"We've scanned your iTunes library of 12,000 songs. The price to stream each song over iCloud will be $0.09/song. Click here to bill the $1,080 directly to your card."
If that's not the scenario, than what is? You can only stream songs newly purchased over iTunes and only iTunes?
I suspect Apple will charge a flat rate for iCloud and allocate the royalties proportionally (like Spotify). From the customer's point of view it will be "free" to sync their music into iCloud, but the labels will get paid (again).
> I suspect Apple will charge a flat rate for iCloud and allocate the royalties proportionally (like Spotify). From the customer's point of view it will be "free" to sync their music into iCloud, but the labels will get paid (again).

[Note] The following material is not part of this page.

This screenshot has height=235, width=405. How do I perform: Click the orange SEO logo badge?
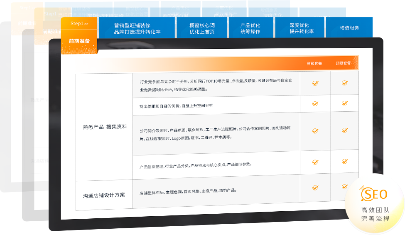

This is how I see it too. Customers with smaller collections (i.e. the majority) will have higher margins, and effectively subsidise those with larger (and therefore with larger royalty payouts) collections.

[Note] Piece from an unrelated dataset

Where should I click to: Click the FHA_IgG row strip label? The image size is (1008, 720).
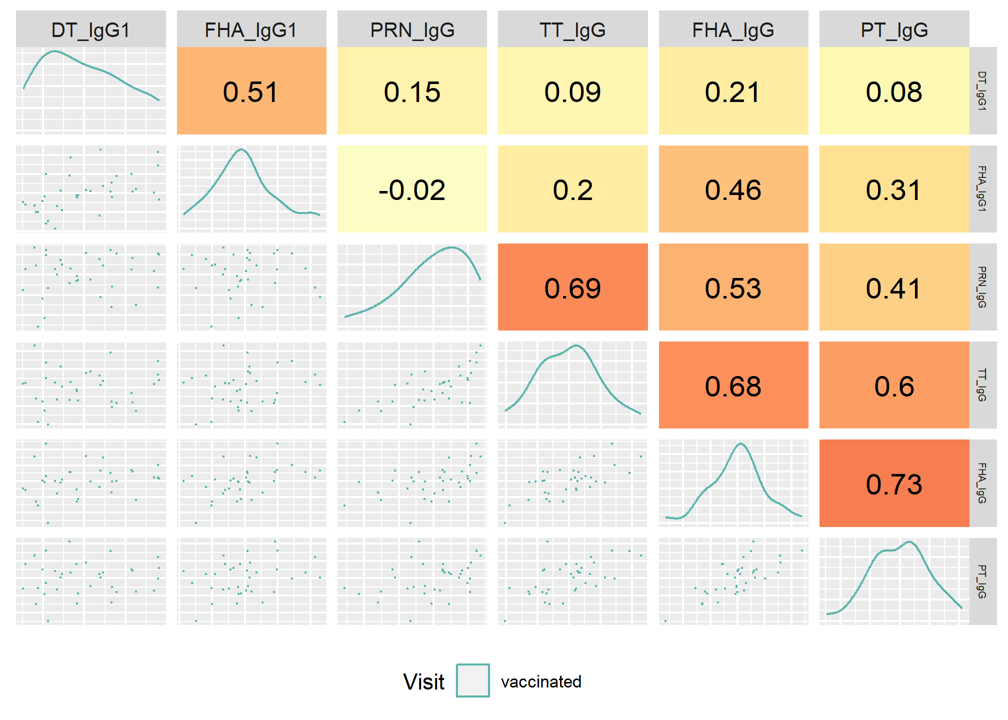(983, 484)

Works similarly to the way ISP's do: users who use say, 20GB of a 60GB cap are more profitable than a user who uses 145GB of a 150GB. Bandwidth costs are small, but on a large scale, it works.

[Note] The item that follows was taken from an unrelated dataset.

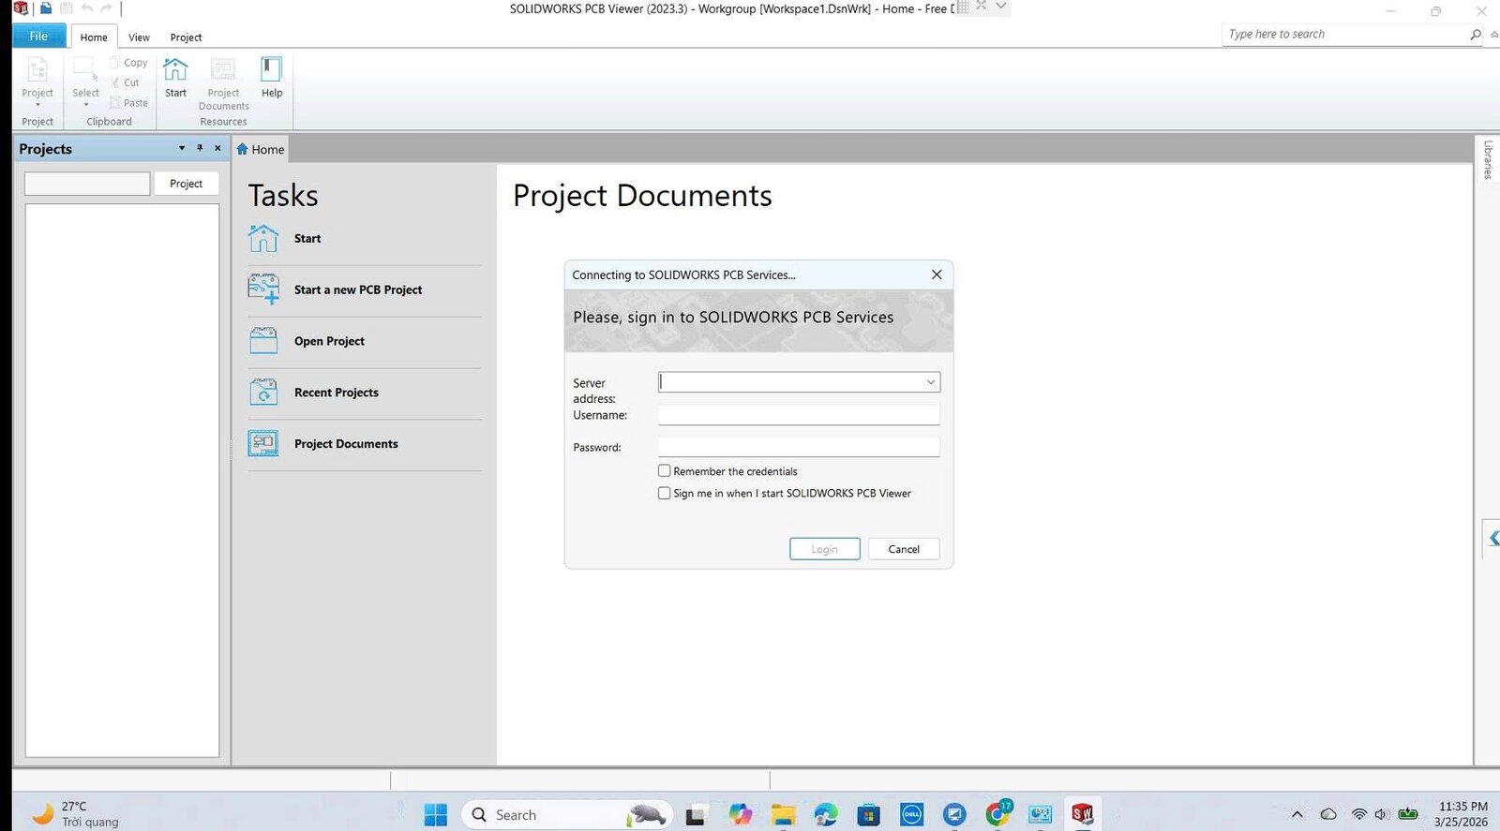
Task: Open the Projects panel options dropdown arrow
Action: coord(182,148)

But that kind of negates the whole attractive sales point of "your whole music collection INSTANTLY ONLINE!"
I think wmf might be onto it. It could be a subscription thing. But as someone highly rated noted above, this whole iCloud thing might just be the developer's platform at this point in time (it is WWDC, after all), and the music stuff comes later in the fall with the iPod cycle.